Sometimes getting test coverage where it ought to be can be a little tedious, at least with a highly dynamic language. I have an object containing constant data and synthetic attributes calculated from the constant data. It has about a dozen of these synthetic attributes:
has [ @plusses, @minuses ], is => 'ro', lazy_build => 1;
I use this skeleton for my testing code:
#! perl
use Modern::Perl;
use Test::More;
use lib 't/lib';
__PACKAGE__->main( 'Some::Module::To::Test' );
sub main
{
my ($test, $module) = @_;
use_ok( $module ) or exit;
$test->test_some_feature( $module );
$test->test_another_feature( $module );
$test->test_still_another_feature( $module );
$test->test_one_remaining_feature( $module );
done_testing();
}
sub default_args
{
my $self = shift;
return
(
default => 'Value',
for => 'example',
@_
);
}
sub test_some_feature
{
my ($test, $module) = @_;
my $obj = $module->new( $test->default_args );
...
}
Ultimately I should port these tests to Test::Class, but I don't quite need it yet. That does leave some repetition in typing the boilerplate code I need for each test method. If I were using an IDE which could resolve these method calls without having to run code, I'd let autocomplete generate this code for me.

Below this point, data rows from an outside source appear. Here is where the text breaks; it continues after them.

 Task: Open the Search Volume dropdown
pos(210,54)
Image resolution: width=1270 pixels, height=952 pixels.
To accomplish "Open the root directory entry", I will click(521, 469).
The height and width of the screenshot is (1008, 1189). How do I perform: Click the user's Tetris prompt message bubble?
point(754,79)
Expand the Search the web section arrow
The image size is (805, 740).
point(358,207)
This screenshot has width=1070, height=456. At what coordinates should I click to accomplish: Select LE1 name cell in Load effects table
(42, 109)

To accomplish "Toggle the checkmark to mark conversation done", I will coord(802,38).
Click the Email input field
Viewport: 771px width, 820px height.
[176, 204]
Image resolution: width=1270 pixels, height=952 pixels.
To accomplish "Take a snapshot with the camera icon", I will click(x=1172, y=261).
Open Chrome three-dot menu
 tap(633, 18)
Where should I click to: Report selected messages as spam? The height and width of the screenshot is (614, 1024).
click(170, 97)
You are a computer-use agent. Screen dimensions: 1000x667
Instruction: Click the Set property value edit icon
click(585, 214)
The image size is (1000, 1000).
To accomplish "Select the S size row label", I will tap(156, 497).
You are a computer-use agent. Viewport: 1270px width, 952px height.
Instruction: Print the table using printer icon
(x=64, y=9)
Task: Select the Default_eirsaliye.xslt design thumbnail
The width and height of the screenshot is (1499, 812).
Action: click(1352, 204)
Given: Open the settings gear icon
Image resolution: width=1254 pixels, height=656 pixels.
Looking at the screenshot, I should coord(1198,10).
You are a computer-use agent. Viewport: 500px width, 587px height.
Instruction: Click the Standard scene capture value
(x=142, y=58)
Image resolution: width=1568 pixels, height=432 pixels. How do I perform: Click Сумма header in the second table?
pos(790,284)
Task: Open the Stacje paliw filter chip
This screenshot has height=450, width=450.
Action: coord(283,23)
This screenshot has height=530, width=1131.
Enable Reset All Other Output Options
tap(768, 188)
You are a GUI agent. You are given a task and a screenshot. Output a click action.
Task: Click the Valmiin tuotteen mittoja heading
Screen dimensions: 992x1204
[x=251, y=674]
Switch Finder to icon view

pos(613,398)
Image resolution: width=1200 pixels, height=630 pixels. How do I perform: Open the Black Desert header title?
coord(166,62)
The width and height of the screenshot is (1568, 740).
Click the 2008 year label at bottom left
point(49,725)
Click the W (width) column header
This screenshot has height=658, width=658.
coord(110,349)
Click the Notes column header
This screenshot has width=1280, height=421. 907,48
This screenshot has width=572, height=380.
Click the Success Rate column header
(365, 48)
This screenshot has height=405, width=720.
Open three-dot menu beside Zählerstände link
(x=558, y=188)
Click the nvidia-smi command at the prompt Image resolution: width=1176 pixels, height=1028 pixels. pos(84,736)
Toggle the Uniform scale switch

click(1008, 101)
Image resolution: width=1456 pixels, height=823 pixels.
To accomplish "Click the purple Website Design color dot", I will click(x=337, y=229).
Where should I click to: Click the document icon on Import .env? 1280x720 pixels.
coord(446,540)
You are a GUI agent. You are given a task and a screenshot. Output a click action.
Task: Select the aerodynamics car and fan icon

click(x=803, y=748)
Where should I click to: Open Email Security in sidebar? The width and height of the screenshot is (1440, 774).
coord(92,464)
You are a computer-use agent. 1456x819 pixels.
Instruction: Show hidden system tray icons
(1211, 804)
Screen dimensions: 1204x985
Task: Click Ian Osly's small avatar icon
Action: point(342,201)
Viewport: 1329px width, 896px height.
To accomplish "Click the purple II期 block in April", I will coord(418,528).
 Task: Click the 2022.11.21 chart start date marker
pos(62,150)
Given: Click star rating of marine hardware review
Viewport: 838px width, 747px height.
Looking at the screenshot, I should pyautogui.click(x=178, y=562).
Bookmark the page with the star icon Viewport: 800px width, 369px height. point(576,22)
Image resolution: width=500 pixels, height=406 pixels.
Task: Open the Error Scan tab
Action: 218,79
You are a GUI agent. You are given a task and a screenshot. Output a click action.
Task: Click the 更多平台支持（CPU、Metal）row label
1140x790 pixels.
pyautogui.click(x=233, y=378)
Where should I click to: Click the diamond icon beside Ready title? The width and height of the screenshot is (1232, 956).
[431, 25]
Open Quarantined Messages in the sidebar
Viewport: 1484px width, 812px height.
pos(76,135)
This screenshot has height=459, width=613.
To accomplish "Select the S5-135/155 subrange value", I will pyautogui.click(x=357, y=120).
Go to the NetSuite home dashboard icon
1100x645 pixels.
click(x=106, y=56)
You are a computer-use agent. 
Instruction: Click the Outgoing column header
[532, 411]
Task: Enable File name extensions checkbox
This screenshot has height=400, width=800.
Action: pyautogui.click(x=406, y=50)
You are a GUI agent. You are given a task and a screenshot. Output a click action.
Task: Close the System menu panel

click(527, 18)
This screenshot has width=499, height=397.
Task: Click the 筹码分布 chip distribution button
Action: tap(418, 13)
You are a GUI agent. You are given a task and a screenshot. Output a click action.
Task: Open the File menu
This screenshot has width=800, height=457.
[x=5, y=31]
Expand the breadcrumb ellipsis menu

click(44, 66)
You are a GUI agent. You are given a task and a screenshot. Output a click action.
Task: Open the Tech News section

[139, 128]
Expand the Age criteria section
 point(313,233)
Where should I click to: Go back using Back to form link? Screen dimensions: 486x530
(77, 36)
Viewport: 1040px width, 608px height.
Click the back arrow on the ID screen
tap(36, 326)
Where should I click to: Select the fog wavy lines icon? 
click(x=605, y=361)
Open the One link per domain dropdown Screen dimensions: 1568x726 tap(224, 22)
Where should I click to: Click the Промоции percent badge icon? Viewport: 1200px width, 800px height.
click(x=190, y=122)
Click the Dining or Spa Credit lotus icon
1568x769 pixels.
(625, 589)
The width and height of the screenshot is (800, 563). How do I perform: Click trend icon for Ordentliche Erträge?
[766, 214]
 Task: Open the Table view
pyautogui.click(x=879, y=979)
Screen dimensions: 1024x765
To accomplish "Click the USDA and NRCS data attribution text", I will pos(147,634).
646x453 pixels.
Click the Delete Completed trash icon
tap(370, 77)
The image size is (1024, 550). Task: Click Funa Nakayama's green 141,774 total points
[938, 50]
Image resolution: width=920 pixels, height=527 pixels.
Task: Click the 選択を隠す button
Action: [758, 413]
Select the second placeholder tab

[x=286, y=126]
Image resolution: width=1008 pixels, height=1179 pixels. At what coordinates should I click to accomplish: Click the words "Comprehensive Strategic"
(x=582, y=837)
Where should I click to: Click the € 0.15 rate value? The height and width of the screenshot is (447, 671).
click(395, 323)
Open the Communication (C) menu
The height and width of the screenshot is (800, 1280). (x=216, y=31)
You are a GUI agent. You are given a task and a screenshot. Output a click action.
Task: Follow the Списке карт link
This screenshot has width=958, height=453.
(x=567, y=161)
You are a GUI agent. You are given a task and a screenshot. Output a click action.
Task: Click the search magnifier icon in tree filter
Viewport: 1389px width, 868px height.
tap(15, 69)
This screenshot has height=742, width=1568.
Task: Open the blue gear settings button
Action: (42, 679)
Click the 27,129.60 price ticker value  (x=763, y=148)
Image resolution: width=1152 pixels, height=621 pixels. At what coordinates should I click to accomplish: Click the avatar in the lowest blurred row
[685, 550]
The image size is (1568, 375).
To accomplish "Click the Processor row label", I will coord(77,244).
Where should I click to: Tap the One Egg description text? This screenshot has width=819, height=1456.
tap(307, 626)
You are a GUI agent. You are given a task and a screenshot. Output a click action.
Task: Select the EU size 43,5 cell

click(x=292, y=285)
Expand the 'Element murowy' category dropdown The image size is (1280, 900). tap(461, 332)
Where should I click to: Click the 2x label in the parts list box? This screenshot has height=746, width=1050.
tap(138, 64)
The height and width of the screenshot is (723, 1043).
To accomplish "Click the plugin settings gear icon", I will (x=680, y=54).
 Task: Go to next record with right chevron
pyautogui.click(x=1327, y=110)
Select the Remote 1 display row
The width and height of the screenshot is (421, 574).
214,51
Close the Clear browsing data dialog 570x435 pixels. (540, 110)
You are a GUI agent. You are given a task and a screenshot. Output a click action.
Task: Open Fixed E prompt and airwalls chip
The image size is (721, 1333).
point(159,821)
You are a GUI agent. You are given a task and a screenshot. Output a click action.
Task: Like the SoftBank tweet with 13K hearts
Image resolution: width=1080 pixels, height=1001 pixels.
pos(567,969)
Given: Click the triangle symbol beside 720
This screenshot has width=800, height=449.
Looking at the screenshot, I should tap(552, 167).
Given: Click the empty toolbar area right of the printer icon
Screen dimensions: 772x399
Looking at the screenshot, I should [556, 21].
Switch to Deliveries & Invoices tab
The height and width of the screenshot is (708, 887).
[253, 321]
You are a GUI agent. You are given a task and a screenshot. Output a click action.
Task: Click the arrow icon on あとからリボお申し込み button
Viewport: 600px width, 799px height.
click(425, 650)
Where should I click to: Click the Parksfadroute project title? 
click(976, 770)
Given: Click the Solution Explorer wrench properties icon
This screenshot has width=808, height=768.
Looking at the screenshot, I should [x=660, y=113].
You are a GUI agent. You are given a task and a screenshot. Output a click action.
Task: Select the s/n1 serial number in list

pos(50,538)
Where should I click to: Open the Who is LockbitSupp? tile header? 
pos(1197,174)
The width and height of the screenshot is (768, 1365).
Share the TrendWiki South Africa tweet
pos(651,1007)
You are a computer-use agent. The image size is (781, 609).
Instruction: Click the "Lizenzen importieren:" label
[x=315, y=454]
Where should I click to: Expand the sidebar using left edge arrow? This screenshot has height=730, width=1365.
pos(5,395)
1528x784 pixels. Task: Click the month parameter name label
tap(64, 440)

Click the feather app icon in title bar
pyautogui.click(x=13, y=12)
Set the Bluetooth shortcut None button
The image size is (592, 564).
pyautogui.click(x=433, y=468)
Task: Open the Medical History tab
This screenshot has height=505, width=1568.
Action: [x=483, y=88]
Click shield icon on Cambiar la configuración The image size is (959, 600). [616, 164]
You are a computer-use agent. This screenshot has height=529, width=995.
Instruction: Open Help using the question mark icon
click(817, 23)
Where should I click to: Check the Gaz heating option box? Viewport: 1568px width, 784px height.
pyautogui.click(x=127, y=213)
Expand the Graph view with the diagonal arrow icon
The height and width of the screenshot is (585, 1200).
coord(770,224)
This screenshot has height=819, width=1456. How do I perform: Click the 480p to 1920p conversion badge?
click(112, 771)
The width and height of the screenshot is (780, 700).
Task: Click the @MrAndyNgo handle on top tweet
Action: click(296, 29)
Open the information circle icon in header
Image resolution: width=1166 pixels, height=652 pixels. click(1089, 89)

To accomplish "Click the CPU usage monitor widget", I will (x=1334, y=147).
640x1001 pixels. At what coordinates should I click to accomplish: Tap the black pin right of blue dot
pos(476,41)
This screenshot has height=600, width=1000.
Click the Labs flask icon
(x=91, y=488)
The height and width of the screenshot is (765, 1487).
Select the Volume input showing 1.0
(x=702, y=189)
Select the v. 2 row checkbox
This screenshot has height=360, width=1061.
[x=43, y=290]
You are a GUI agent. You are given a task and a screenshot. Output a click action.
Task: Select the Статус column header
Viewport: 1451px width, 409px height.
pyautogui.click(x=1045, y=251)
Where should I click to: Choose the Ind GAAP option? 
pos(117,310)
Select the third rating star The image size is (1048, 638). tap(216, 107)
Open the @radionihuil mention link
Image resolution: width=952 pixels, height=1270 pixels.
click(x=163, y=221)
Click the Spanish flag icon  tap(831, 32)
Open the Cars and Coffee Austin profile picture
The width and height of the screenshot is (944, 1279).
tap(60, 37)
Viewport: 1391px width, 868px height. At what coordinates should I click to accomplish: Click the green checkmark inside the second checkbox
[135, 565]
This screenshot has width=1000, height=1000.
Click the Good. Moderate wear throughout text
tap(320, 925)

It's only a couple of extra steps in Perl though:
sub AUTOLOAD
{
(my $name = our $AUTOLOAD) =~ s/main:://;
print STDERR <<END_HERE;
sub $name
{
my (\$test, \$module) = \@_;
my \$score = \$module->new( \$test->default_args );
}
END_HERE
}
With that AUTOLOAD
in place, I can run the test, redirect
STDERR to a file, then insert the contents of that file in the test file
itself. It's silly and it's simple, but it works.
You should look into Test::Routine as an alternative to Test::Class, it's quite nice.